As I sit here on this gloomy spring morning, the tentacles of a migraine still latched onto the left side of my head, I am reminded of the phrase, “Do as much as necessary and as little as possible.”

I first heard this phrased used around physical training. Think of an Olympian, for example, who has a finely tuned workout schedule designed to create gold-medal worthy results. She can’t back off and do less, otherwise, she risks her performance. She also shouldn’t do more, even if she’s capable of it, because doing more interferes with the rest and recovery necessary to perform at a high level. She doing both as much as necessary and as little as possible to reach her goals.

The idea is that doing more for the sake of doing more isn’t beneficial. That extra energy has to go somewhere, and if you’re not careful, that untamed energy leads to overuse and destruction.

Case in point: a Sunday night migraine that bleeds over to Monday because you broke your “no work on Saturday, under any circumstances, because you need to force yourself to rest so you don’t get sick” rule.

“Do as much as necessary and as little as possible” is tricky, though. Not only does it go against the “hustle harder” mantra that has so dominated our culture over the last decade, but it also gives those without much…shall we say, gumption, a route to laziness.

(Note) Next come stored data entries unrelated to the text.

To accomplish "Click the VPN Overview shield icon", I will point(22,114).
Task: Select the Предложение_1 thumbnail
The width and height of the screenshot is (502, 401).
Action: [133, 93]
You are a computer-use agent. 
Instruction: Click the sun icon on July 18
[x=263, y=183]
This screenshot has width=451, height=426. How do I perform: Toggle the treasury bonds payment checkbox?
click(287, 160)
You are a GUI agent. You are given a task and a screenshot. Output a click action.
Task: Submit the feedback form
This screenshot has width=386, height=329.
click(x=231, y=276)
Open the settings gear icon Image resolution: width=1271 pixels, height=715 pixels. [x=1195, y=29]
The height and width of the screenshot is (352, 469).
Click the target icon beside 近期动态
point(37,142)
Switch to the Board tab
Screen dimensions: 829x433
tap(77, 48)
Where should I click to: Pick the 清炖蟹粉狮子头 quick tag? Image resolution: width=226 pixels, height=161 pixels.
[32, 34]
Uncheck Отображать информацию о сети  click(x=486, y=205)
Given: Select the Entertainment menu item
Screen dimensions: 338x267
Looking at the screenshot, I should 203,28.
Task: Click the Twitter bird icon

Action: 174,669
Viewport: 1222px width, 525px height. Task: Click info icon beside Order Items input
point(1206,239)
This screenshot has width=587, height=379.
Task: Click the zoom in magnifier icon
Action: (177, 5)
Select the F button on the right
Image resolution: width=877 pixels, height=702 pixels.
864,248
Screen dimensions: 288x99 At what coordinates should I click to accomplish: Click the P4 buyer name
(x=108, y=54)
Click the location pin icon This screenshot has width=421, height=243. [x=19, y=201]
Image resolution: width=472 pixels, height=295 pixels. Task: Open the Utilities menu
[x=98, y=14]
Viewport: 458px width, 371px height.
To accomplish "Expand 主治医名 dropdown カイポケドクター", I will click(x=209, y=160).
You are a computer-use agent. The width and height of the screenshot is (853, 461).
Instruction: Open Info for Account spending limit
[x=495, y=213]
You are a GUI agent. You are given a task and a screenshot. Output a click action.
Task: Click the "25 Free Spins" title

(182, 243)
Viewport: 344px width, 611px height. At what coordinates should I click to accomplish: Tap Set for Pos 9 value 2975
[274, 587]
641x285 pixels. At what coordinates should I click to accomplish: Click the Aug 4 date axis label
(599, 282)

Take parenting, for example. I know one couple who, in all likelihood, will push their kid to take the SATs twice (and the ACTs twice, for good measure), even if the first go around yields scores strong enough to get the kid into her school of choice. I also know another couple whose neuro-typical seven year old can’t read or write his own name, but because they feed the kid and plop him in front of Zoom school for an hour a day, they’ve rationalized that they’re doing what is “necessary” to keep CPS off their back.

Both scenarios are recipes for different types of destruction. The SAT kid doesn’t need to expend more energy when the goal has already been met. Doing so will only lead to unnecessary, and prolonged anxiety, self-doubt, and shame. Meanwhile, the illiterate seven year old doesn’t even have a shot because of his parent’s fundamental disregard over what constitutes “necessary” parenting.

Ultimately, what is “necessary” is subjective and meaningless without clear goals or expectations. Get clear on what you want and what it takes to get there, but stop once you cross that line. Any effort beyond what is required is a liability.